[EXERCISE INSTRUCTIONS]
1) In the blog post about the Star Wars Prequels, how many years passed between the original Star Wars and the making of the prequels?
2) Please extend the blog post about the Star Wars Prequels, picking up after its final sentence.

War! The Republic is Crumbling…
There is a popular saying among Star Wars fans on the internet: “Nobody hates Star Wars more than Star Wars fans.” Despite the beloved franchise being one of the most commercially successful intellectual properties (IPs) in the world, the fandom has shed its once monolithic love for relatively uncivil factions. But this is not a phenomenon that arose with the Disney era. No, the herald of this venomous hostility was the Star Wars Prequels.
The Star Wars Prequels were once considered to be blasphemous creations that only served to accomplish George Lucas’s bloodlust for merchandising opportunities. The established fandom was overcome with a wave of disappointment that they interpreted as a personal afront of their senses and childhood dreams. It got so bad that they even made an entire movie about it!
In contrast, I, and many millennials alike, love the Prequels. To us, this is Star Wars. Now, a new wave of Star Wars disdain has spawned in the stratified fandom: hating the Disney Sequels. I have already expressed my thoughts on these films in previous blogs and reviews, so I will not beat a dead space horse there. But, in the spirit of intellectual honesty, I feel it is only right if I take a critical eye to the Prequels. Am I being unfair to the Sequels? Has nostalgia blinded me from being objective to the Prequels? Let’s take a look.
We need to eat our vegetables before we can move forward. The films in the Prequels are littered with unforced errors and questionable artistic choices. Many of the common criticisms dished out to these films include “the politics are boring”, “too much CGI”, “stiff, lifeless acting by everyone not named Ewan McGregor or Ian McDermid”, and “Jar Jar Binks” amongst others. If these issues ring true to your opinions, then they are real enough to consider. I am aiming to be as objective as possible, but I understand that if a subjective criticism is widespread enough, it can’t be ignored.
George Lucas has created this enticing universe for people to escape to. His ability to create and think with a “big picture” vision is unmatched. However, his skill as an actual director is still questionable at best. It is well-documented how the original Star Wars from 1977 was a mess that was re-stitched together in editing because the original cut was incoherent and poorly paced. Unfortunately, in the 22 years from the original to the creation of the prequels, Lucas never outgrew this issue and these films suffer heavily from it.

[MATERIAL]
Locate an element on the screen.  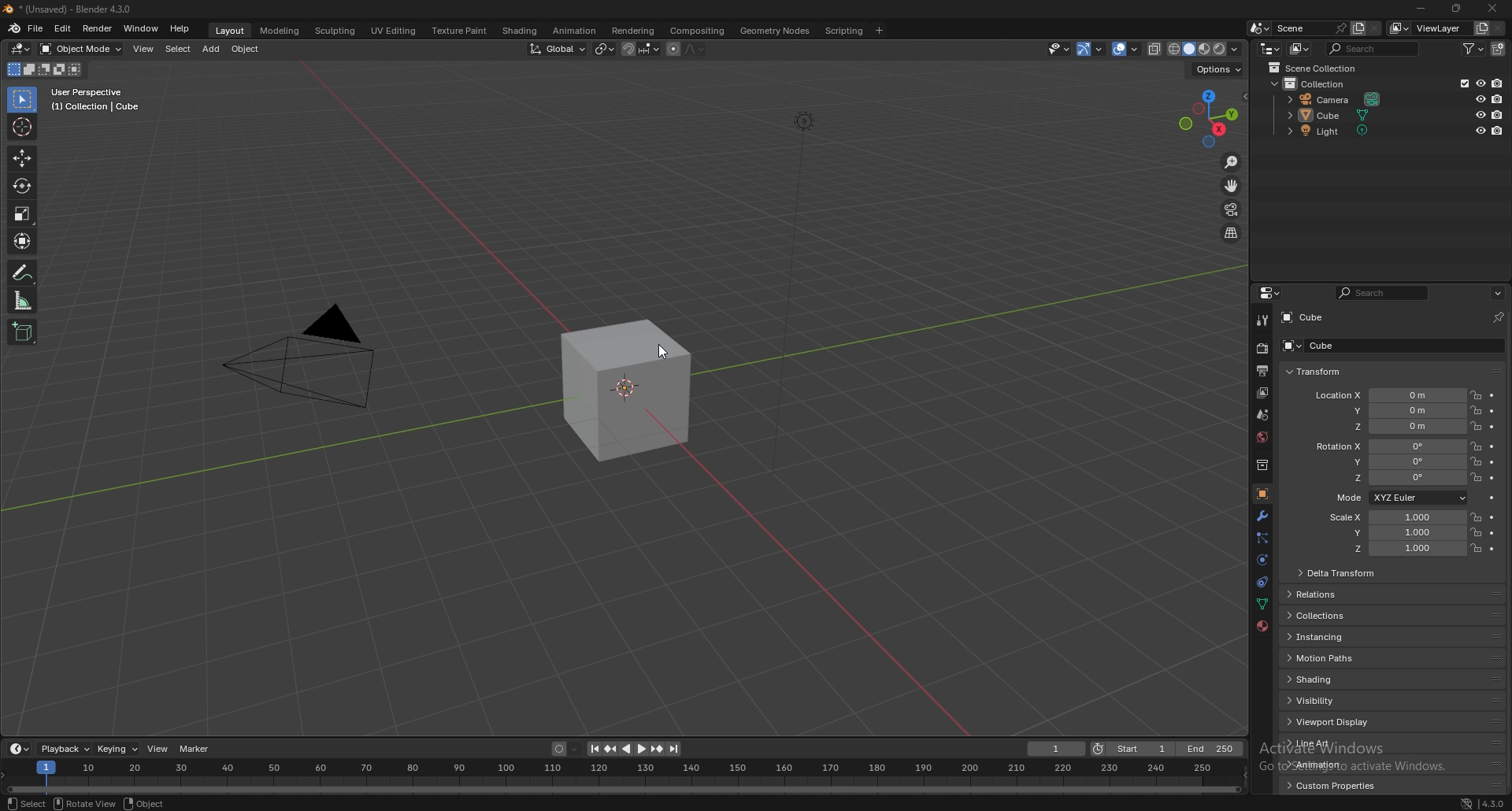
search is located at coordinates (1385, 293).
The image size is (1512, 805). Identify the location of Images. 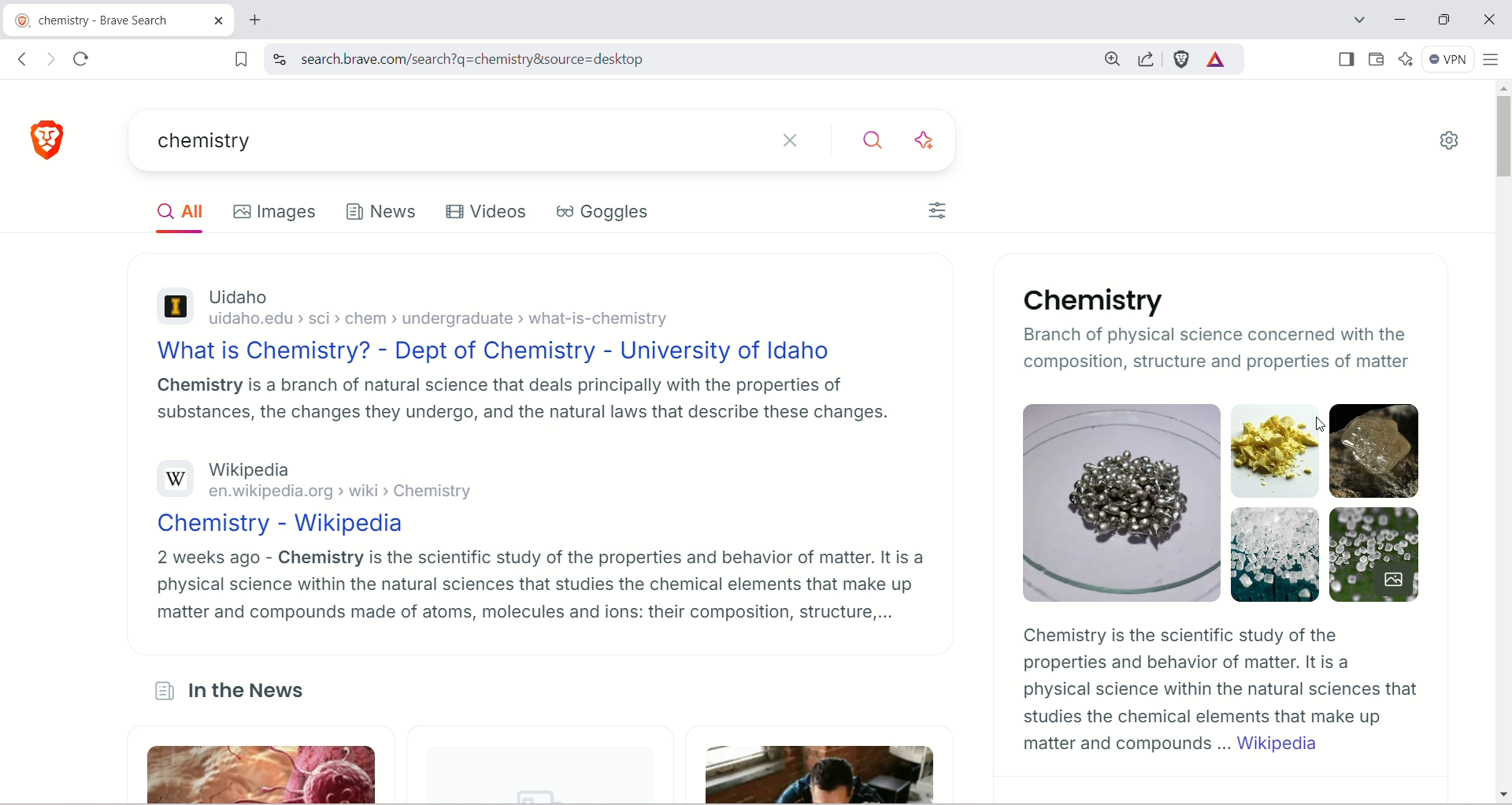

[RESPONSE LIST]
1) 22 years.

2)
All three of the films have some pacing issues, with “Attack of the Clones” (AOTC) standing out as the most egregious violator. It takes over an hour and 10 minutes to finally be introduced to the main antagonist, Count Dooku. Meanwhile, the story meanders on Naboo while Anakin and Padme are awkwardly being forced into love, and we only really have fun with Obi-Wan.
Speaking of Obi-Wan, he is completely sidelined for a third of “The Phantom Menace” (TPM) when he is inexplicably forced to stay on the ship for the entire sequence on Tatooine. He is one of the three main characters of the prequels and is weirdly not present (even though he very much was able to be) when the other two meet each other and spend significant time getting to know each other. It could have added some much-needed depth to the relationship all three characters share. I happen to actually like the time we spend on Tatooine in TPM, but there is plenty George could have done to make those scenes add more to the story and while still making sense in the context of the film.
This pacing issue extends to “Revenge of the Sith” (ROTS). The original cut of that film was around four and a half hours. While the prospect of that much content in a Star Wars film undoubtedly intrigues me, no film should ever NEED to be that long to be complete (I’m looking at you “Justice League”). These are only three examples of this issue but if you look closer, you’ll see ample opportunities to sure up the pacing in the entire trilogy that many have accused of being slow and boring.
This is just a general overview of the issue, and with more time, we could dive into the details on a micro-level. But even in this lens, the overarching issue is still apparent.
This feels like something that wouldn’t be objective (because it really isn’t), but I’m including it because this is a special case. No one in the world believes that these scripts have natural-sounding dialogue in them. Yes, these characters exist in a different galaxy with different customs and social norms than we have. I can use my imagination to accept that to a degree. But there is a happy medium, and these films do not meet us there. “I don’t like sand” has become a meme at this point, but it is far from the only weird line of verbal communication that characters say.
I will concede that the vast majority of the criticisms of dialogue still come down to personal taste, and one could make an argument that bad acting is to blame. Did bad acting make these lines sound less human than they are, or did these weird lines sabotage capable acting? Maybe we will never know. Perhaps the truth lies somewhere in between. Either way, we need to acknowledge that these areas are almost universally identified as lacking and having ample room for improvement.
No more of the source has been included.